§ PROBLEM:
Can you copy out, word for word, everything in the data below from the line containing "How do I perform: Open" down to the line containing "[x=52, y=489]", both included, leaving out the pictures?

begin RECORDS SUPPLIED

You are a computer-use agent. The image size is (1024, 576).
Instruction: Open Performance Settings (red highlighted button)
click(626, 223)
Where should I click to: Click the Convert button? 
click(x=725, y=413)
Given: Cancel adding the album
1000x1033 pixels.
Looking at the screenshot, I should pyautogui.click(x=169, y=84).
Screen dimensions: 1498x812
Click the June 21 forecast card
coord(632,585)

end RECORDS SUPPLIED
begin RECORDS SUPPLIED

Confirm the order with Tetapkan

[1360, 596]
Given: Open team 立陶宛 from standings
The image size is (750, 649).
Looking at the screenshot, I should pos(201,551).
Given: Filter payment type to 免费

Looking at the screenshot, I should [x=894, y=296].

end RECORDS SUPPLIED
begin RECORDS SUPPLIED

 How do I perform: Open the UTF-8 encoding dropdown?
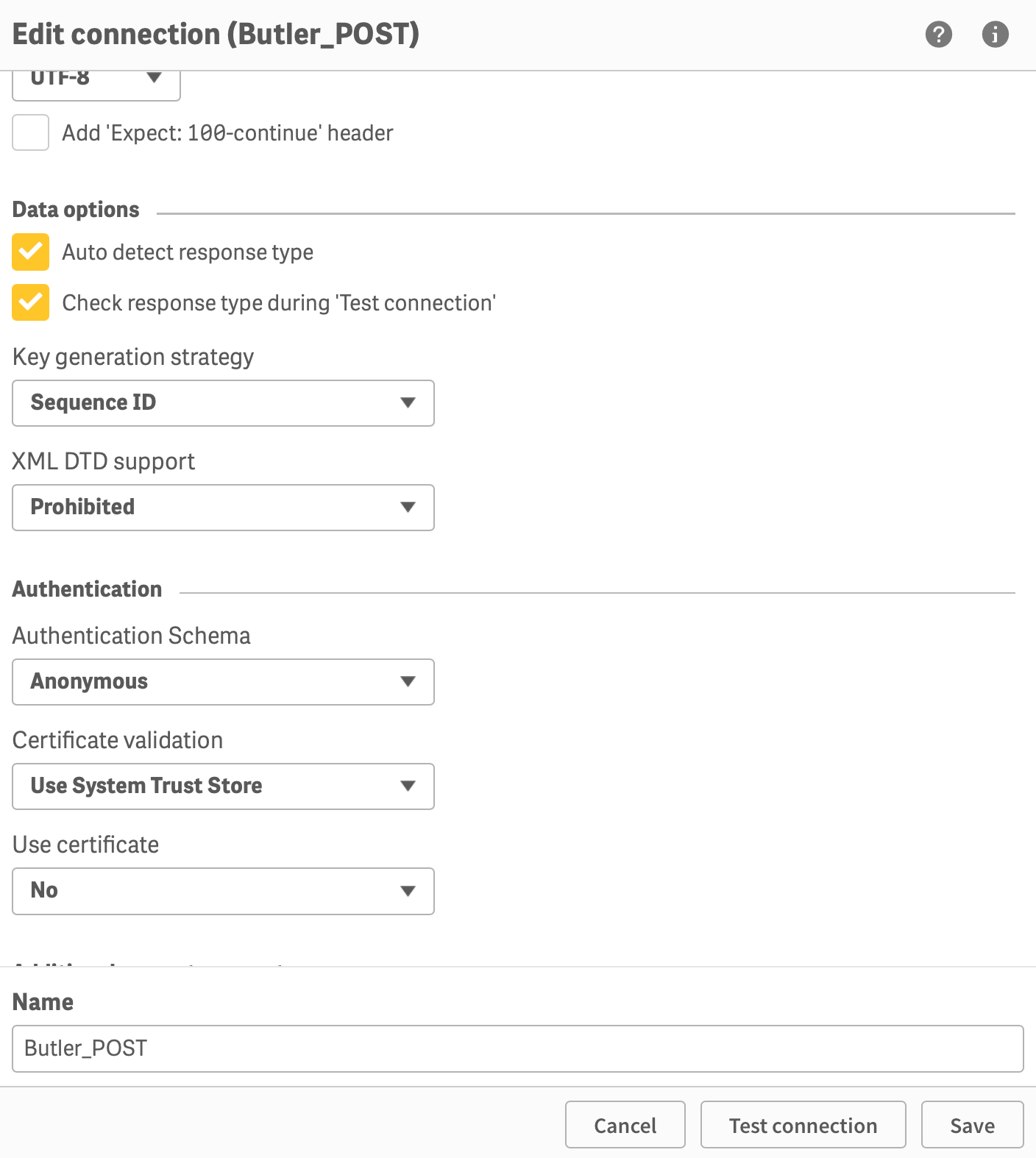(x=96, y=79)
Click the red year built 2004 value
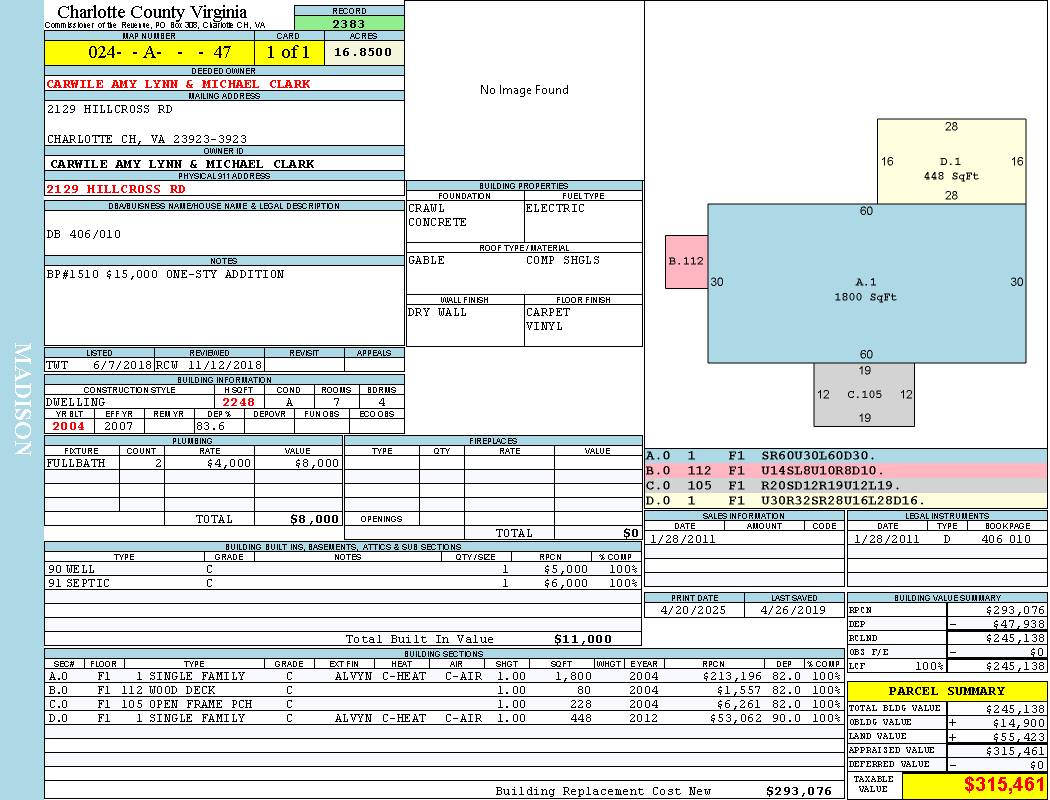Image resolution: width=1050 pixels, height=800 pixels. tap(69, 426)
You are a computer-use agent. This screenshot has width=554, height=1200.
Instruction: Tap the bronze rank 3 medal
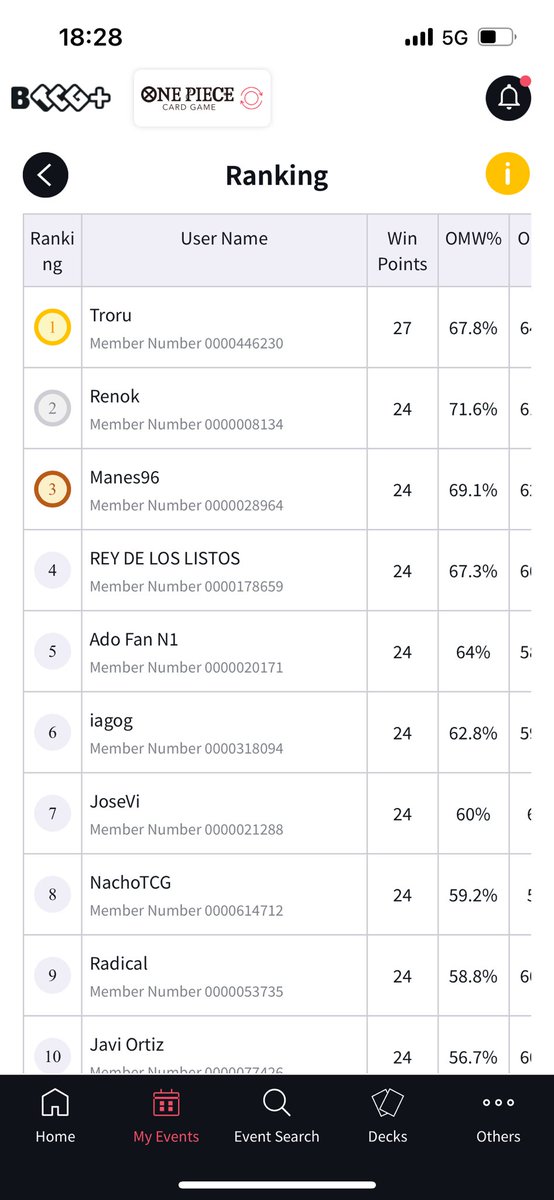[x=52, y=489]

end RECORDS SUPPLIED

§ SOLUTION:
 How do I perform: Open the UTF-8 encoding dropdown?
(x=96, y=79)
Click the red year built 2004 value
Image resolution: width=1050 pixels, height=800 pixels. tap(69, 426)
You are a computer-use agent. This screenshot has width=554, height=1200.
Instruction: Tap the bronze rank 3 medal
[x=52, y=489]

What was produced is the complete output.